Ноги неслышло ступали по ковру, когда Элоиза пересекала главный неф, прячась в мягких тенях. Она зашла за расписную ширму и подошла к стеллажу, на который складывали подушки для молящихся, нажала на панель. Щедро смазанный механизм беззвучно сработал, и стеллаж отъехал в сторону, открывая проход во вторую часть храма — Крепость. Ей открылся темный коридор, лестницы, перегородки, крепкие стены, между которыми чего только ни находилось: жилые помещения, лаборатории, склады. Целая крепость в самом центре города. Многие ли знали об этом? Точно нет. Для большинства розовый дом на набережной был просто храмом, в котором ждали всех алхимиков. Но Элоиза входила в привилегированное меньшинство, то ли наделенное истинным знанием, то ли клейменное им.

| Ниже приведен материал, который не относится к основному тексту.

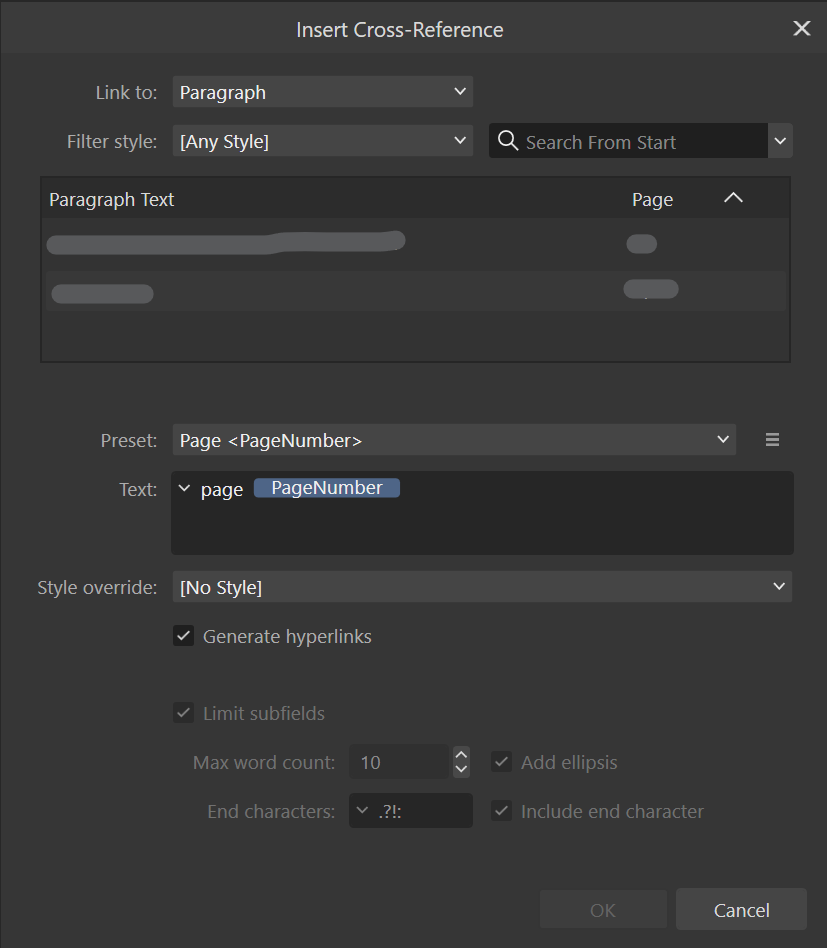Increase the Max word count value
This screenshot has width=827, height=948.
click(x=461, y=754)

Когда она вошла, огни были еще потушены, и только тиканье часов давало понять, что в стенах этой крепости остановилось все, кроме времени. Утром в лаборатории войдут алхимики, продолжат работать над своими формулами, пить прогорклый кофе на кухнях, обрабатывать руки антисептиками, шелестеть листами. Вечером на лодках приедут курьеры и станут развозить по городу пакеты и бочки с выжженной на коричневой бумаге извивающейся саламандрой. Но сейчас — затишье, которое не рискнула бы нарушить даже самая наглая крыса. Здесь все работали наизнос, поэтому даже грызуны научились перемещаться на цыпочках, чтобы никого не потревожить. Идеальный момент, чтобы отправиться в небольшое приключение, сбросив мантию служительницы храма, и вернуться незамеченной.
Элль бесшумно закрыла дверь и короткими перебежками двинулась по коридору, ведущему в сторону жилых комнат. Их специально изолировали чарами и металлическими листами, чтобы, если что-то взорвется в лаборатории, пожар не перекинулся бы на их шикарное общежитие. Даже в кромешной темноте она безошибочно угадывала нескрипучие половицы, и за несколько мгновений, почти не дыша, пересекла коридор.
Так-то!
Только она успела себя мысленно похвалить, как рядом щелкнул выключатель, ставя жирную точку на этой веселой ночи. Коридор залил ослепительно белый свет, пригвоздивший Элль к месту, как сонную муху. Девушка скукожилась, закрыла ладонями глаза. В целом, их можно было и не открывать. По недовольному фырканью Элль сразу поняла, кто явился по ее душу.
— Элоиза Фиуме, — раздался женский голос, своей звонкой шероховатостью выдающий приличный стаж курения. — Ты опять сбежала?
Элль сцепила руки перед собой и опустила взгляд. Достаточно, чтобы увидеть полы серебристой мантии.
Минуточку. Такое надевается на выход, на переговоры или встречи, и уж точно не накидывается на себя посреди ночи, как халатик, когда шум на кухне и подозрительный кашель кота выдергивают тебя из постели.